ASSIGNMENT:
Can you print every record below exactly as written?

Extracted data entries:
┄┄┄┄┄┄┄┄┄┄┄┄┄┄┄┄┄┄┄┄
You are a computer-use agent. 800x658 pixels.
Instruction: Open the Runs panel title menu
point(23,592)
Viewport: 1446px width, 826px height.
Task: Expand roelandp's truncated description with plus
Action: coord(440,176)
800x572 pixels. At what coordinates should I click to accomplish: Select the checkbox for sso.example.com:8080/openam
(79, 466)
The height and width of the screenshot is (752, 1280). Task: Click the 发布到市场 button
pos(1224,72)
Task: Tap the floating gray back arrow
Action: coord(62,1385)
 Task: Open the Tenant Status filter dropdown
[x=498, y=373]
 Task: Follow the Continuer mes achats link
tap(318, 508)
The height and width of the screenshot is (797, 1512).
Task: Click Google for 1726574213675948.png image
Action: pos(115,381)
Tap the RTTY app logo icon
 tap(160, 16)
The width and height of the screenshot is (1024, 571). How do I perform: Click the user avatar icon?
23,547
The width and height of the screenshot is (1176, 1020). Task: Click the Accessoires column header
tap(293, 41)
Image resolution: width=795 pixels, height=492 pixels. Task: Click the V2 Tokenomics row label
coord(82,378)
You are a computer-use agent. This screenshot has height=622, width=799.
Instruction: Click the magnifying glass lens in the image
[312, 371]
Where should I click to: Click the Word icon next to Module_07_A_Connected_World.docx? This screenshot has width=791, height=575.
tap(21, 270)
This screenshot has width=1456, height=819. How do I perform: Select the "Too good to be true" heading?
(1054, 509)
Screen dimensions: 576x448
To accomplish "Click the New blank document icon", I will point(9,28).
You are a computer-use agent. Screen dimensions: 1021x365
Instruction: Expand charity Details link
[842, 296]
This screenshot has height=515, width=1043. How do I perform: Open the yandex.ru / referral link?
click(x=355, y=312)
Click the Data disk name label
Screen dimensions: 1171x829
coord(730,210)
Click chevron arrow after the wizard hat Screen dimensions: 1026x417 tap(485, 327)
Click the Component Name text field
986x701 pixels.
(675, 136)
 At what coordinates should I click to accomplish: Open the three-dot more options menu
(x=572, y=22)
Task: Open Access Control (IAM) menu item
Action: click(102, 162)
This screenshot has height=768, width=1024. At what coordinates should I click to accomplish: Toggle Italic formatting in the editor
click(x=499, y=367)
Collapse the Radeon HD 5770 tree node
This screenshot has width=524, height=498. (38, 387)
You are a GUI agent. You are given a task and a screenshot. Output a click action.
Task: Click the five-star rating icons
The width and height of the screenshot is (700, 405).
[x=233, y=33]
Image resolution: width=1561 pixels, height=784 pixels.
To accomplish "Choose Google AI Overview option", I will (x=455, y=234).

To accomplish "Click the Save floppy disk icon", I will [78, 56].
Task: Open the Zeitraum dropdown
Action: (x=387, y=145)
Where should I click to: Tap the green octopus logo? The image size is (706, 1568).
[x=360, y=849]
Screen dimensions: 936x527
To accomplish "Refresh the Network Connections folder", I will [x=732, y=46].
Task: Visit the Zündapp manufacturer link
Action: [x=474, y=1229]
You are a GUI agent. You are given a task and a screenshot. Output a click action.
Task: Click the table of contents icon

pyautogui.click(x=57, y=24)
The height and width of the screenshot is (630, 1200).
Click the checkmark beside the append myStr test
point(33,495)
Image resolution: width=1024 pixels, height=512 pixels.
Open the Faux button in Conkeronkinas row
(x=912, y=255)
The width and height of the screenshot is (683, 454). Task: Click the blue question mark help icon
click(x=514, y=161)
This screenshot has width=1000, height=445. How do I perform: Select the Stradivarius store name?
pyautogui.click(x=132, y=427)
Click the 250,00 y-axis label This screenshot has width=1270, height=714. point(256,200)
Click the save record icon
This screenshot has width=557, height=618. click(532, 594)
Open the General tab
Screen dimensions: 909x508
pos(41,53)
┄┄┄┄┄┄┄┄┄┄┄┄┄┄┄┄┄┄┄┄
SOLVED PROBLEM:
You are a computer-use agent. 800x658 pixels.
Instruction: Open the Runs panel title menu
point(23,592)
Viewport: 1446px width, 826px height.
Task: Expand roelandp's truncated description with plus
Action: coord(440,176)
800x572 pixels. At what coordinates should I click to accomplish: Select the checkbox for sso.example.com:8080/openam
(79, 466)
The height and width of the screenshot is (752, 1280). Task: Click the 发布到市场 button
pos(1224,72)
Task: Tap the floating gray back arrow
Action: coord(62,1385)
 Task: Open the Tenant Status filter dropdown
[x=498, y=373]
 Task: Follow the Continuer mes achats link
tap(318, 508)
The height and width of the screenshot is (797, 1512).
Task: Click Google for 1726574213675948.png image
Action: pos(115,381)
Tap the RTTY app logo icon
 tap(160, 16)
The width and height of the screenshot is (1024, 571). How do I perform: Click the user avatar icon?
23,547
The width and height of the screenshot is (1176, 1020). Task: Click the Accessoires column header
tap(293, 41)
Image resolution: width=795 pixels, height=492 pixels. Task: Click the V2 Tokenomics row label
coord(82,378)
You are a computer-use agent. This screenshot has height=622, width=799.
Instruction: Click the magnifying glass lens in the image
[312, 371]
Where should I click to: Click the Word icon next to Module_07_A_Connected_World.docx? This screenshot has width=791, height=575.
tap(21, 270)
This screenshot has width=1456, height=819. How do I perform: Select the "Too good to be true" heading?
(1054, 509)
Screen dimensions: 576x448
To accomplish "Click the New blank document icon", I will point(9,28).
You are a computer-use agent. Screen dimensions: 1021x365
Instruction: Expand charity Details link
[842, 296]
This screenshot has height=515, width=1043. How do I perform: Open the yandex.ru / referral link?
click(x=355, y=312)
Click the Data disk name label
Screen dimensions: 1171x829
coord(730,210)
Click chevron arrow after the wizard hat Screen dimensions: 1026x417 tap(485, 327)
Click the Component Name text field
986x701 pixels.
(675, 136)
 At what coordinates should I click to accomplish: Open the three-dot more options menu
(x=572, y=22)
Task: Open Access Control (IAM) menu item
Action: click(102, 162)
This screenshot has height=768, width=1024. At what coordinates should I click to accomplish: Toggle Italic formatting in the editor
click(x=499, y=367)
Collapse the Radeon HD 5770 tree node
This screenshot has width=524, height=498. (38, 387)
You are a GUI agent. You are given a task and a screenshot. Output a click action.
Task: Click the five-star rating icons
The width and height of the screenshot is (700, 405).
[x=233, y=33]
Image resolution: width=1561 pixels, height=784 pixels.
To accomplish "Choose Google AI Overview option", I will (x=455, y=234).

To accomplish "Click the Save floppy disk icon", I will [78, 56].
Task: Open the Zeitraum dropdown
Action: (x=387, y=145)
Where should I click to: Tap the green octopus logo? The image size is (706, 1568).
[x=360, y=849]
Screen dimensions: 936x527
To accomplish "Refresh the Network Connections folder", I will [x=732, y=46].
Task: Visit the Zündapp manufacturer link
Action: [x=474, y=1229]
You are a GUI agent. You are given a task and a screenshot. Output a click action.
Task: Click the table of contents icon

pyautogui.click(x=57, y=24)
The height and width of the screenshot is (630, 1200).
Click the checkmark beside the append myStr test
point(33,495)
Image resolution: width=1024 pixels, height=512 pixels.
Open the Faux button in Conkeronkinas row
(x=912, y=255)
The width and height of the screenshot is (683, 454). Task: Click the blue question mark help icon
click(x=514, y=161)
This screenshot has width=1000, height=445. How do I perform: Select the Stradivarius store name?
pyautogui.click(x=132, y=427)
Click the 250,00 y-axis label This screenshot has width=1270, height=714. point(256,200)
Click the save record icon
This screenshot has width=557, height=618. click(532, 594)
Open the General tab
Screen dimensions: 909x508
pos(41,53)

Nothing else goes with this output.